À propos de : M. Hély, Les métamorphoses du monde associatif, PUF.


Le monde associatif est souvent décrit comme un antidote aux dérives du capitalisme. Pourtant, les associations sont souvent des employeurs et la question du travail fait le plus souvent l’objet d’un déni dans ces structures. Selon Matthieu Hély, cette situation a de profondes implications. Au delà du seul monde associatif, son ouvrage soumet à l’examen la hiérarchisation et la valorisation des activités productives, ainsi que les distinctions couramment admises entre secteurs public et privé ou salariat et bénévolat.

Recensé : Matthieu Hély, Les métamorphoses du monde associatif, Paris, PUF, « Le Lien social », 2009. 368 p., 28 €.

Loin de se cantonner à détourner le titre de l’ouvrage déjà classique de Robert Castel [1], Matthieu Hély propose ici un prolongement fécond à l’analyse de la société salariale et de l’État social qui s’y adosse. Alors qu’il n’est plus guère besoin d’insister sur leur fragilisation [2], l’exploration de leurs marges permet en effet de mettre en évidence les fondements du lien étroit qui unit le statut salarial et la protection sociale, tout particulièrement dans notre pays. Telle est sans doute l’une des raisons qui expliquent le foisonnement récent des travaux sociologiques portant sur la question du travail dénié [3]. Matthieu Hély s’inscrit ainsi dans ce courant en étudiant un pan du monde social où ce déni présente des implications particulièrement profondes, celui que constituent les organisations associatives [4].

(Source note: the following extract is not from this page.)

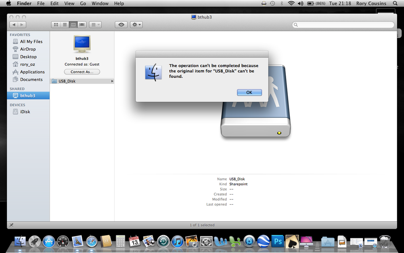Open the Go menu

Son invitation, dès l’intitulé de l’introduction, à « penser le monde associatif comme un monde du travail » demande à être précisée. Il ne s’agit pas tant de s’intéresser à l’activité des bénévoles qu’à celle des salariés dans les divers types de structures qui composent la part associative de l’économie dite « non marchande ». L’effectif de ces derniers connaît en effet une forte augmentation depuis quelques décennies et représentait ainsi un million et demi d’individus en 2003, soit autant que la fonction publique territoriale à la même époque. Ce rapprochement avec la fonction publique n’est d’ailleurs pas innocent, car comme s’attache à le montrer l’auteur, ces deux catégories de salariés gagnent à être pensées ensemble. L’essor comme les transformations importants que connaît le monde associatif ne peut en effet se comprendre indépendamment de celles qu’expérimente l’emploi public depuis un certain nombre d’années. D’une certaine manière, le secteur à but lucratif vient amortir la recomposition de l’action publique – que résume à lui seul le succès du paradigme du New Public Management. Une recomposition plus qu’un retrait, insiste Matthieu Hély qui remet en effet en question la division largement acceptée entre secteurs public et privé. Recomposition dont les effet se font notamment sentir dans la fonction publique, affectée par une diminution progressive des postes, mais aussi l’individualisation des statuts de ses membres, et surtout une dualisation croissante dans ses rangs, qu’incarnent en premier lieu les contractuels recrutés de plus en plus nombreux pour assurer les mêmes services que certains titulaires. Non seulement les associations héritent ainsi de missions pouvant correspondre à une certaine conception du service public, mais elles accueillent également largement les candidats malheureux aux concours de la fonction publique, socialisés dans l’optique du service de l’intérêt général. Ce faisant, les structures associatives participent elles de la « privatisation » du public, mais également de la « publicisation » du privé qu’incarne la mode d’une autre idéologie : la Responsabilité Sociale des Entreprises (RSE). Ultime avatar de la récupération par le capitalisme de sa « critique artiste » [5], celle-ci s’incarne notamment dans le développement d’un nouveau type de mécénat, comme dans celui des développements de formation d’« entreprenariat social » au sein des écoles de gestion et de certaines universités.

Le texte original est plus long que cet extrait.